QUESTION: How does Griffin fit into the story of American architecture?

PAUL KRUTY: Griffin was completely dedicated to the idea of creating a modern architecture that was functional and aesthetically perfect. He tried many ways to do this through his career, through methods of working with a module, through using new material. He certainly came up with a personal aesthetic of architecture unmistakably personal and yet is universal and is in some sense an American architecture.

QUESTION: What was the irony in the timing of Griffin's death?

PAUL KRUTY: When Griffin died in 1937 in India he was just beginning one of the most inventive and creative phases of his career. He had been fully reinvigorated by the move to India. Marion had joined him and her career had been reinvigorated. She was producing some of the most beautiful drawings that she ever produced after having been silent with her pen for a decade before that. And, he died young. He was barely 60 years old. When Frank Lloyd Wright was 60 he had a full 30 years of his career. Most of the buildings that Wright is famous for were not designed at that point. There would be no Falling Water if Wright had died when Griffin died.There would be no Guggenheim Museum. There would be no Marin County Courthouse. Frank Lloyd Wright's great second career all took place after his 60th birthday. If Griffin had had a mere 10 more years he certainly would have developed the third phase of his career - the Indian phase into a series of buildings of international significance. We can only assume that this would have been the case. He was moving in this direction and so in a final sense his career was tragically cut short and pales in comparison with that of his great rival through most of his career Frank Lloyd Wright.

QUESTION: Could you speculate on what would have happened to Griffin had he not gone to Australia?

PAUL KRUTY: Of course it's impossible to speculate on something that didn't happen but it seems clear that if Griffin hadn't gone to Australia, his American career would have continued at least through the end of W.W.I and its spectacular rise as it had come. And, there is every indication that he would have made some difference in the ultimate decline of the Prairie School that took place after W.W.I with Wright out of the picture and the Griffin's in Australia. Certainly he would have had as successful a career as any of his colleagues among the Chicago/Midwestern Prairie School architects.
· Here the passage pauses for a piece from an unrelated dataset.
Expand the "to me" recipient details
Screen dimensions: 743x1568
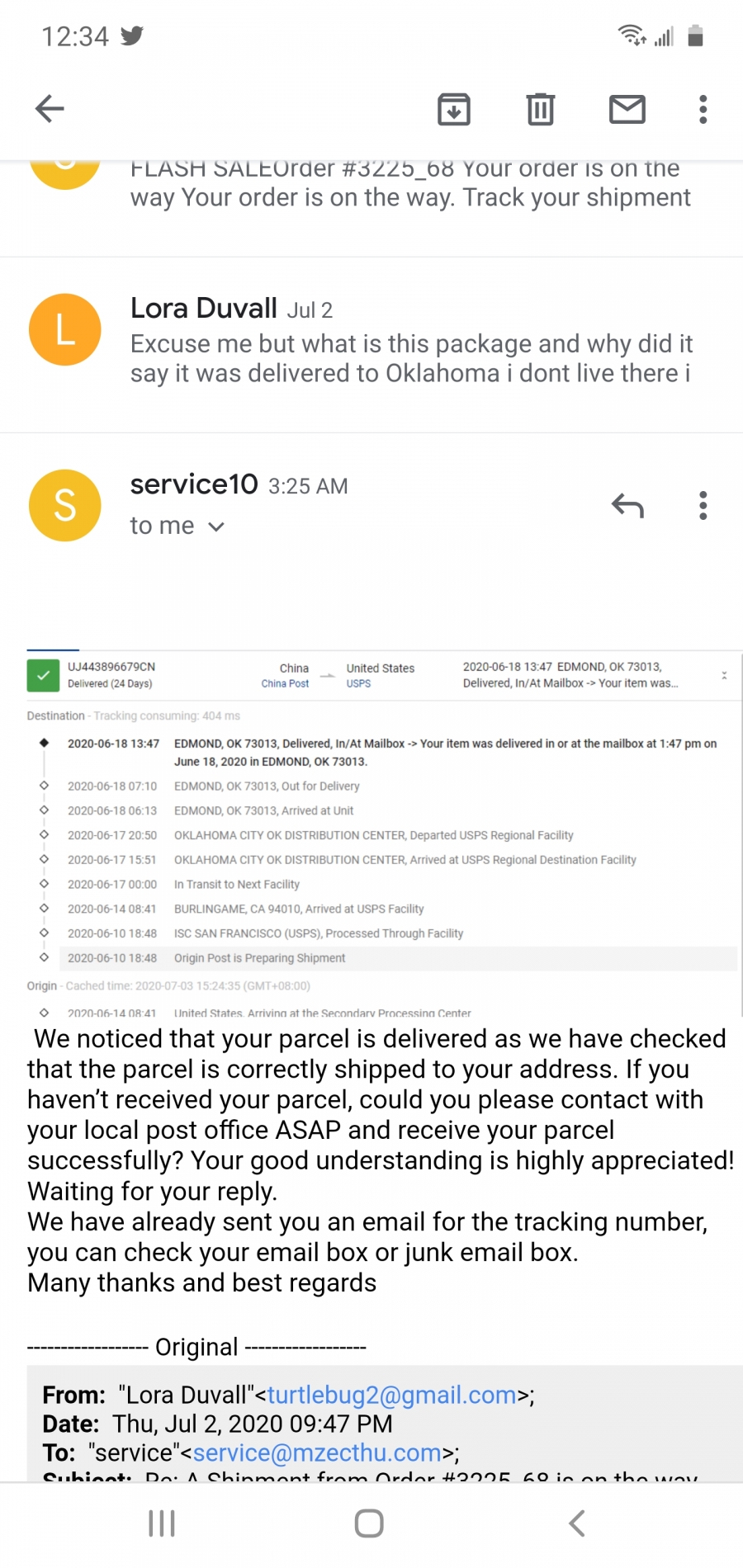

QUESTION: Can you comment on the Ralph Griffin house?

PAUL KRUTY: The Ralph Griffin house is a perfect expression of Griffin's first mature phase - his first Prairie Style. It's vocabulary of form, its great overhanging roofs, its casement windows, its stucco exterior - these are based on Frank Lloyd Wright's first Prairie Style with such buildings as the Bradley house in Kankakee, the Ward Willis house of 1900, 1902. But, at the same time the Ralph Griffin house shows Griffin's own personality, his own personal interpretation of this new kind of architecture in the Chicago area. For one thing it's a perfectly symmetrical house, it's a much more formal house, it's a much more monumental house than Wright would do. It's roof end in upturned gables rather than the great hovering hip groove of Frank Lloyd Wright's Prairie houses. It also has a remarkable change of level inside. It has a great story and a half living room which is set above the billiard room that is below it and part of the basement and below the dining room and the den which down onto it. And, this kind of complex relationship vertically between the rooms is something that is entirely Griffin's own. Frank Lloyd Wright simply never did this type of interlocking vertical space. The decoration of the windows, the diamond form, the expression of the decoration in wooden muttons that divide the glass instead of colored stained glass - this goes along with the heavy scaling of the building and very much expresses Griffin's personal expression of Frank Lloyd Wright's early modern architecture.

QUESTION: Was there a really low point in Griffin's career?

PAUL KRUTY: It's hard to know exactly what might be the low point of Griffin's career because he never expressed disappointment. In fact, the degree to which he seemed to suppress his anger actually seemed unnatural to Marion. She actually wrote "It's not natural for someone not to get angry" and she wished at some point he would just get angry at her. But, we do know that the exasperation of trying to get the Canberra plan into operation and his eventual dismissal and quitting at the end of seven hard years of work was one of the greatest disappointments of his life. The fact that he turned to architecture in Australia entirely must have seemed to be a great letdown. compared to the satisfaction that he was looking forward to seeing the great capital city constructed according to his designs.